Kemasan lain yaitu plastik microwavable CPET terlihat mampu memberikan perlindungan yang cukup baik terhadap produk, namun tidak sebaik
perlindungan yang diberikan oleh kemasan gelas. Kemasan CPET ini merupakan plastik dengan sifat penahan yang baik terhadap oksigen dan uap air, serta baik
untuk produk berlemak. Masuknya uap air dan oksigen ke dalam kemasan CPET diduga berasal dari plastik segel, karena dalam penelitian ini, CPET digunakan
sebagai wadah dan LDPE digunakan sebagai penutup segel. Kemasan gelas memberikan hasil terbaik dalam perlindungan produk. Hal
ini terlihat dari rendahnya pertumbuhan mikroba akibat sifat penghalangnya yang baik dibandingkan dengan kemasan lain yang digunakan dalam penelitian ini,
sehingga faktor-faktor yang diperlukan oleh mikroba untuk tumbuh tidak tersedia dalam jumlah yang cukup. Gelas merupakan kemasan dengan sifat permeabilitas
yang sangat baik terhadap gas dan uap air.
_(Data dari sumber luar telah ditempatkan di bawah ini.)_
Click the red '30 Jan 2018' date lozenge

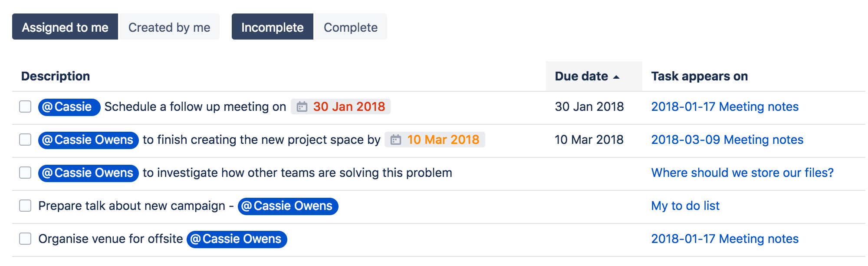point(349,106)
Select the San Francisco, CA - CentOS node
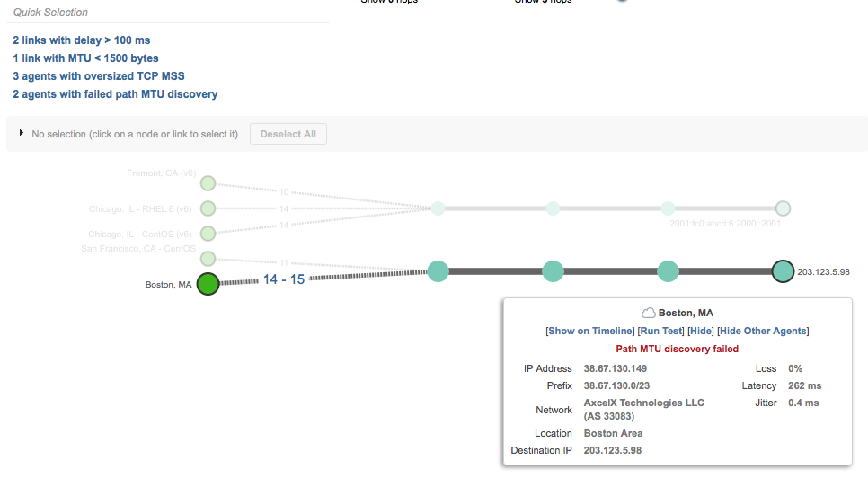The width and height of the screenshot is (868, 478). click(x=208, y=259)
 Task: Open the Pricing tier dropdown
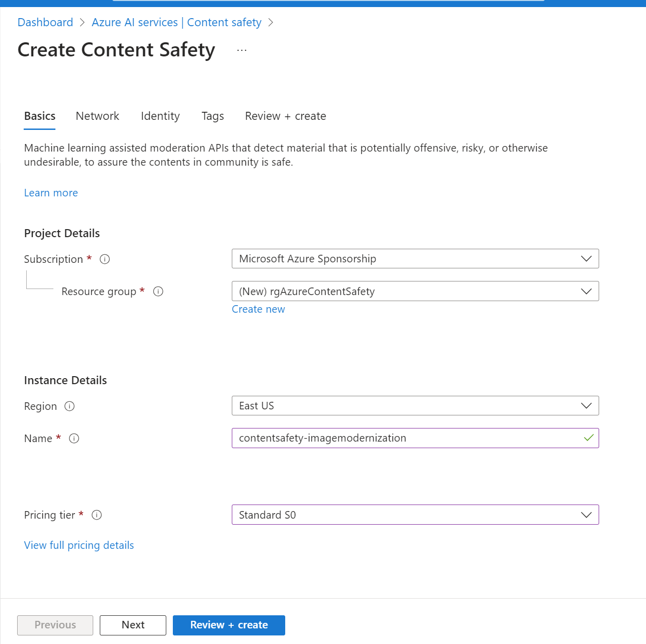tap(415, 515)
Sifat ini juga didukung oleh tutup ulir kemasan gelas yang terbuat dari plastik HDPE ;yang merupakan jenis plastik
dengan sifat perlindungan oksigen yang baik; ditambah dengan segel berupa plastik shrinkable heat plastik yang dapat menyusut akibat perlakuan panas yang
terbuat dari plastik PET. Dari data uji TPC, mikroorganisme telah terdeteksi di awal penyimpanan
atau pada hari ke nol. Jumlah mikroba awal yang cukup besar ini diduga karena adanya mikroba yang mengkontaminasi sebelum proses pengolahan dan
pengemasan, baik berasal dari udara, kemasan maupun peralatan dan adanya mikroba yang tahan terhadap proses pengolahan yang menggunakan panas
38 mikroba termofilik. Menurut Frozier 1989 contoh bakteri termofilik adalah
Bacillus, Clostridium thermosaccharolyticum atau Lactobacillus thermophillus.